PASSAGE:
Start of Block

28 July 2017 » Home > The Lunjevich Years
/\Enter Title

In 1973 Father Murray was transferred to Fairfield where he remained for ten years before going to Te Awamutu. After a brief period of three years there he passed away in his early fifties. The next priest we welcomed to St Therese was Father Ivan Lunjevich who came as an administrator. Clearly Father Rodgers' health was still indifferent. Father Lunjevich had recently spent some time in Split to refresh his Serbo-Croatian and after six months at Meadowbank joined the Three Kings parish. He was a tall man with a dark shock of hair and a rich voice. Arthur Cole was chairman of the parish council at that time and it was a particular pleasure for Arthur to have the opportunity of working with his former classmate, the new priest. He set about teaching the parishioners to sing the Our Father in English and his patience paid handsome dividends. Parishioners well remember his placing a personal exquisite icon, which he had brought back from Dalmatia, in the sanctuary for general veneration. He was a popular priest and worked well with Father Joe. However after eighteen months the parish of Tuakau became vacant, and Father Lunjevich was transferred to his next parish.

Father Ron McKendry spent a short time in the parish. He was suffering from terminal cancer at the time, but managed to pursue his great interest in music. He produced a superb song which he entitled "April Wine" which is a lasting testimony to his faith and courage in combatting his fatal sickness.

Father Keating also spent a short time in the parish. Having a late vocation he entered the All Hallows Seminary in Dublin and after his ordination came to NZ where he served for two decades. He was parish priest in Takapuna, Remuera, and Hamilton East before coming to our parish. He was an enthusiast for golf and bridge. He had a great devotion to Our Blessed Lady. Consequently he was spiritual director to the Legion of Mary. On leaving Three Kings Father Keating went to Huntly. He suffered very indifferent health and passed away in 1989.

End of Block

ASSIGNMENT:
In the passage on the Lunjevich years, what did Father Ron McKendry title the song he produced?

GIVEN INFORMATION:
Start of Block

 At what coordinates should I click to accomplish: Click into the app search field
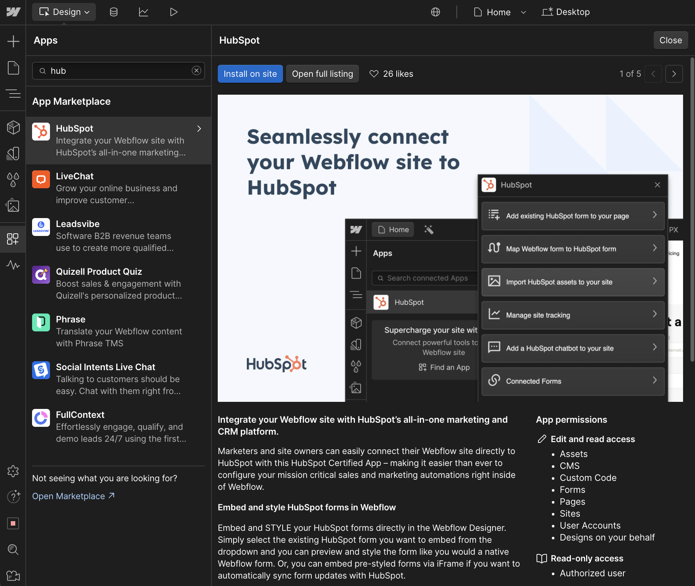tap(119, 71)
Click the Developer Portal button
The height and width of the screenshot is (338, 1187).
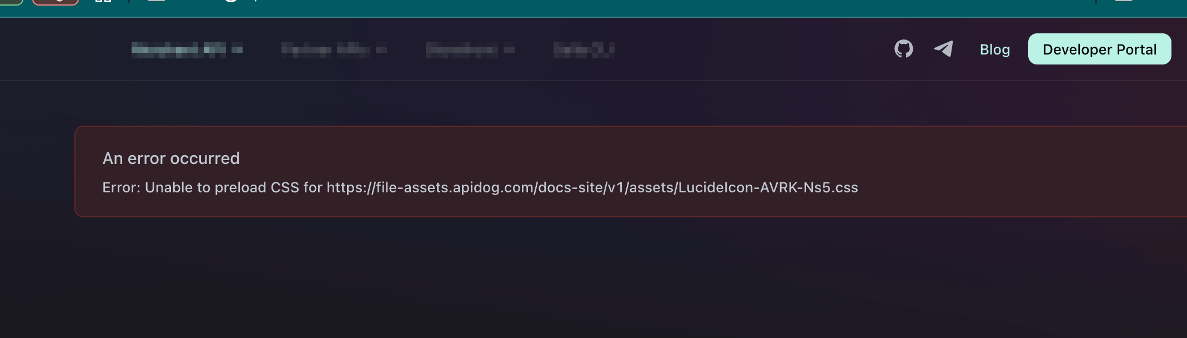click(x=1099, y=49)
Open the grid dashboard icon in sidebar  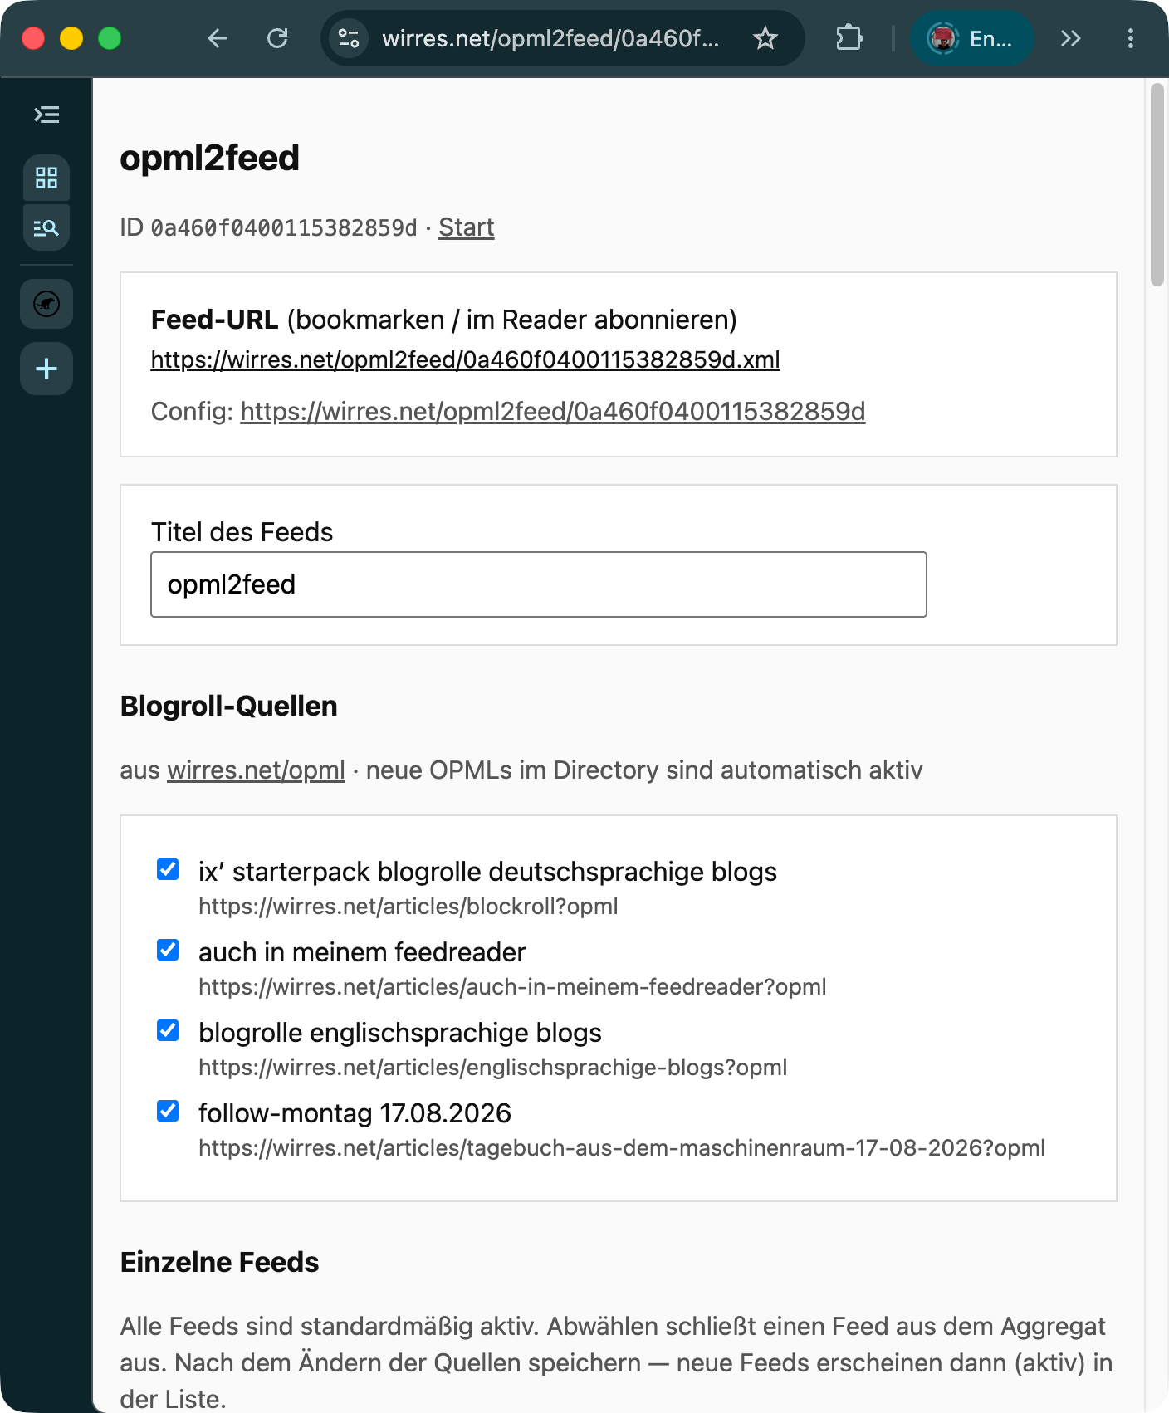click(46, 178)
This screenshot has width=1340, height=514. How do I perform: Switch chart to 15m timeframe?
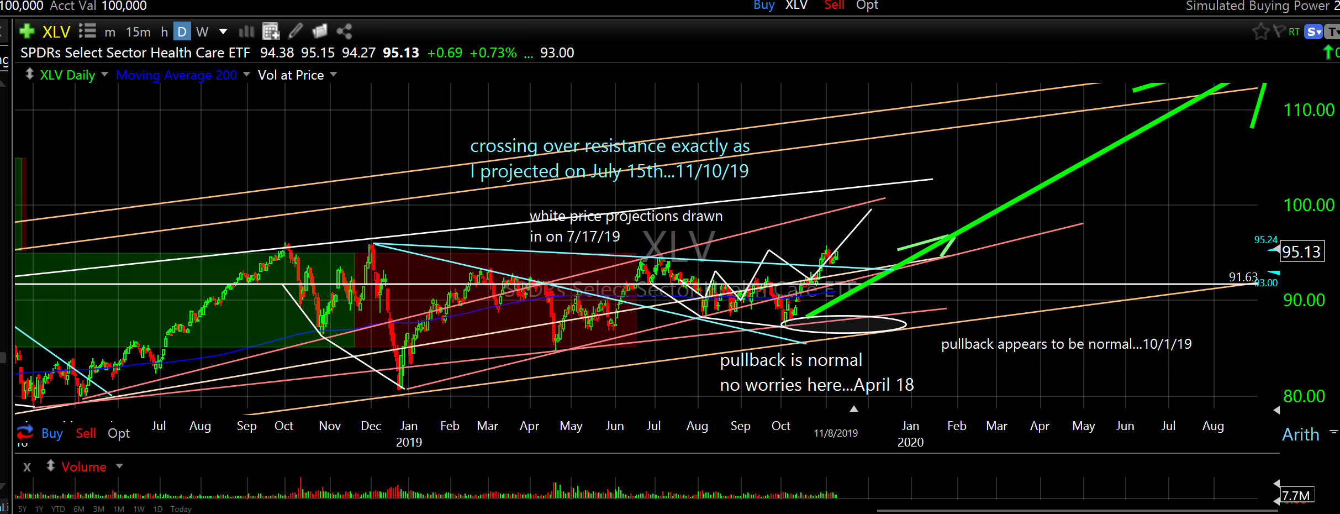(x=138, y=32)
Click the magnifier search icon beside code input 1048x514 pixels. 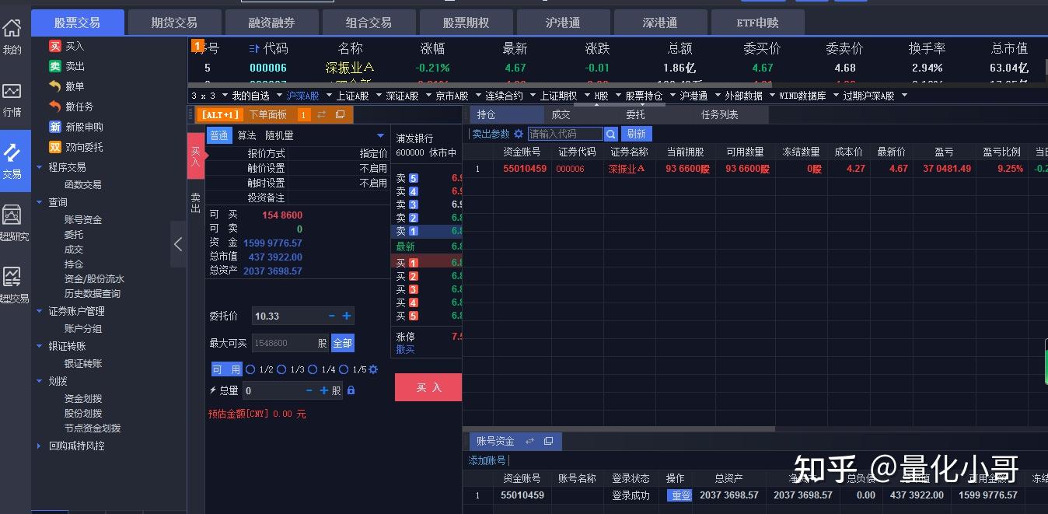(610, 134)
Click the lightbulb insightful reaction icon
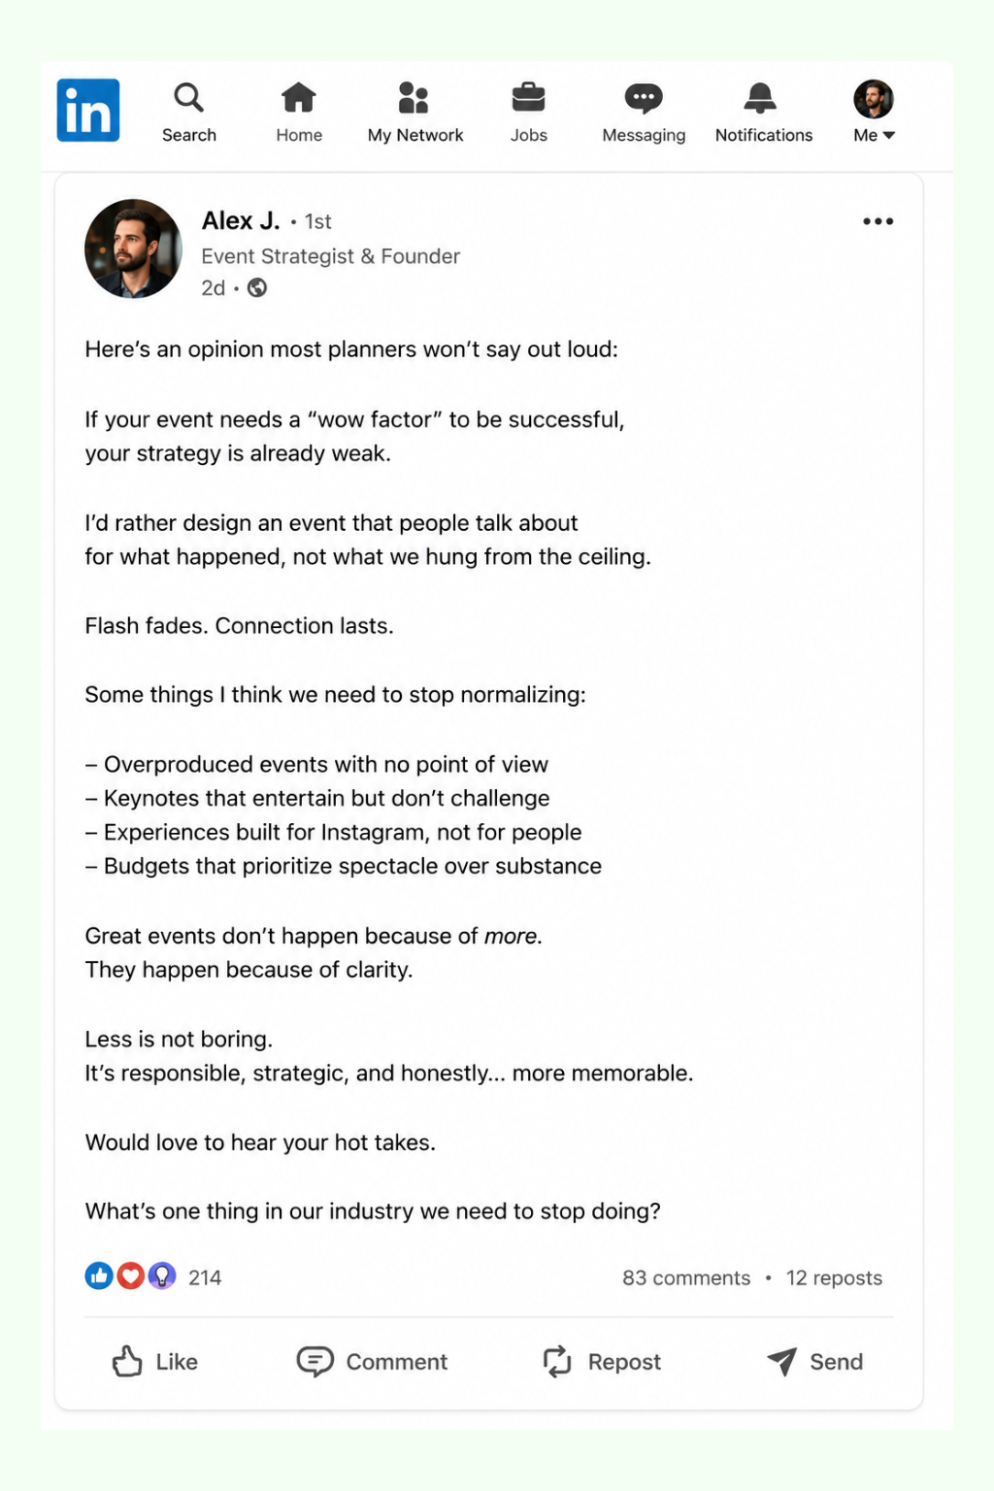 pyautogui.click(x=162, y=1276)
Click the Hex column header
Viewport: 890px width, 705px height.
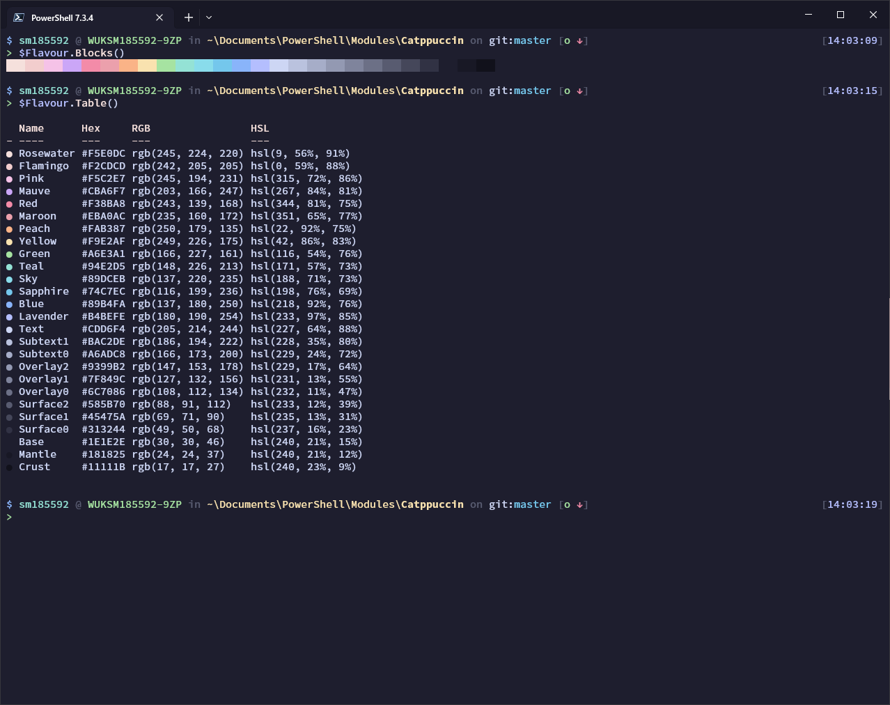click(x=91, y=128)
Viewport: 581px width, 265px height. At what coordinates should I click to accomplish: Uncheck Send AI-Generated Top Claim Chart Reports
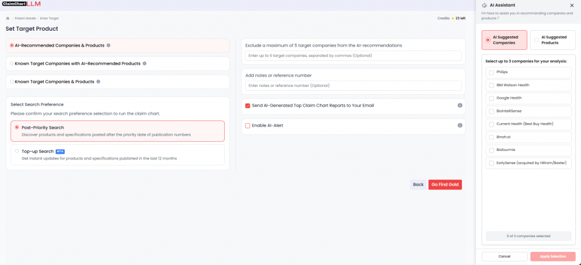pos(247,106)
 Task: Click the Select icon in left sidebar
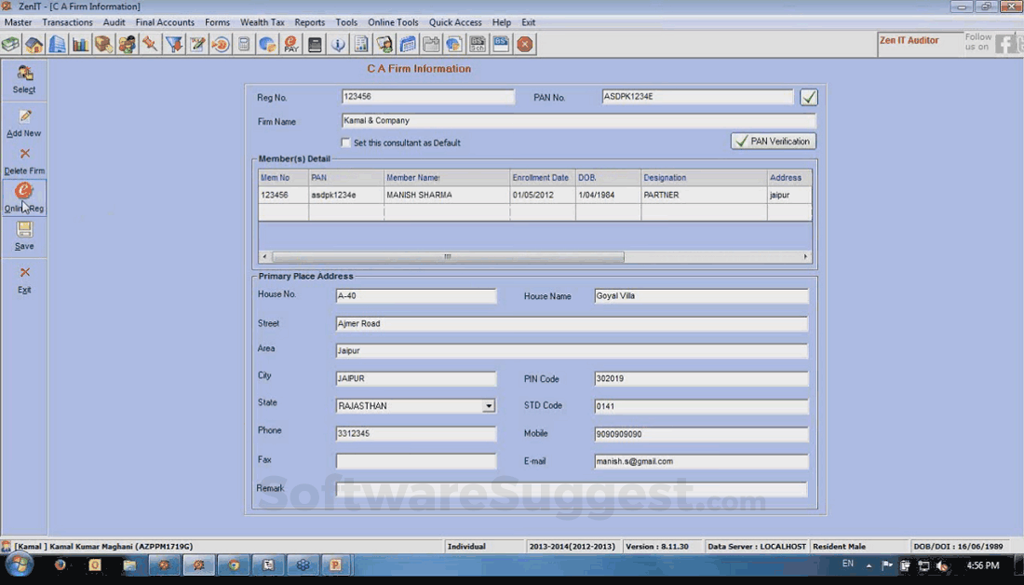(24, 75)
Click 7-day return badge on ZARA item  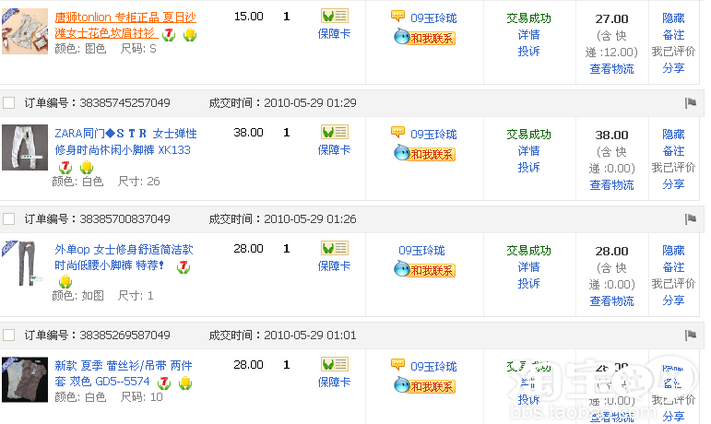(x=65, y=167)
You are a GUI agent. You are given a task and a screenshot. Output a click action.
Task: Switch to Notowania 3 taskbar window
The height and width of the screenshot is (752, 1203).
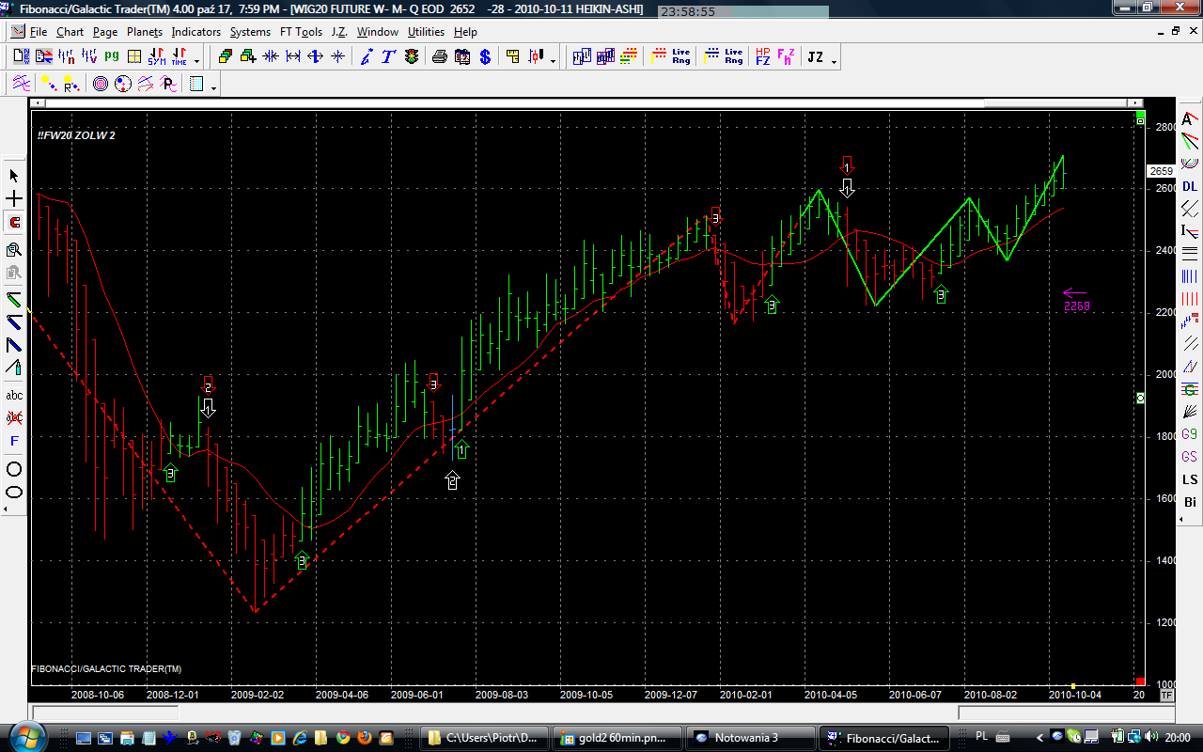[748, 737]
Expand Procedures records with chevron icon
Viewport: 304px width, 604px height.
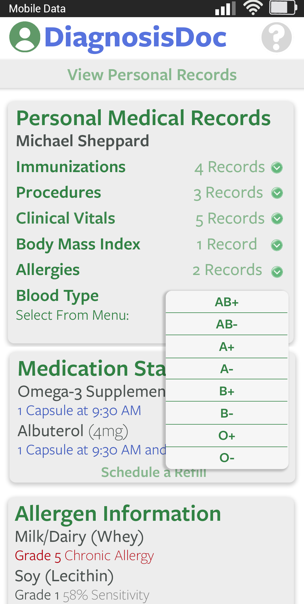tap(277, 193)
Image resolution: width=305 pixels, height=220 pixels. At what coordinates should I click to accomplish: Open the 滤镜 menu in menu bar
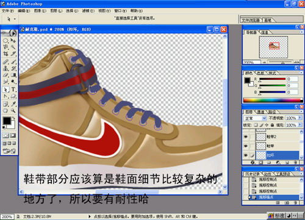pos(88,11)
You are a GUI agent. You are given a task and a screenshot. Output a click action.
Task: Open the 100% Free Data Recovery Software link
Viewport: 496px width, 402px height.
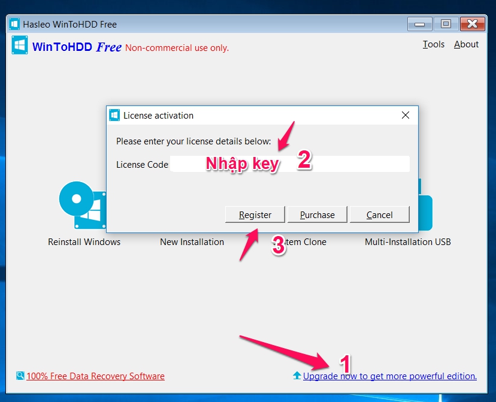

End of Block

WRITTEN ANSWER:
"April Wine"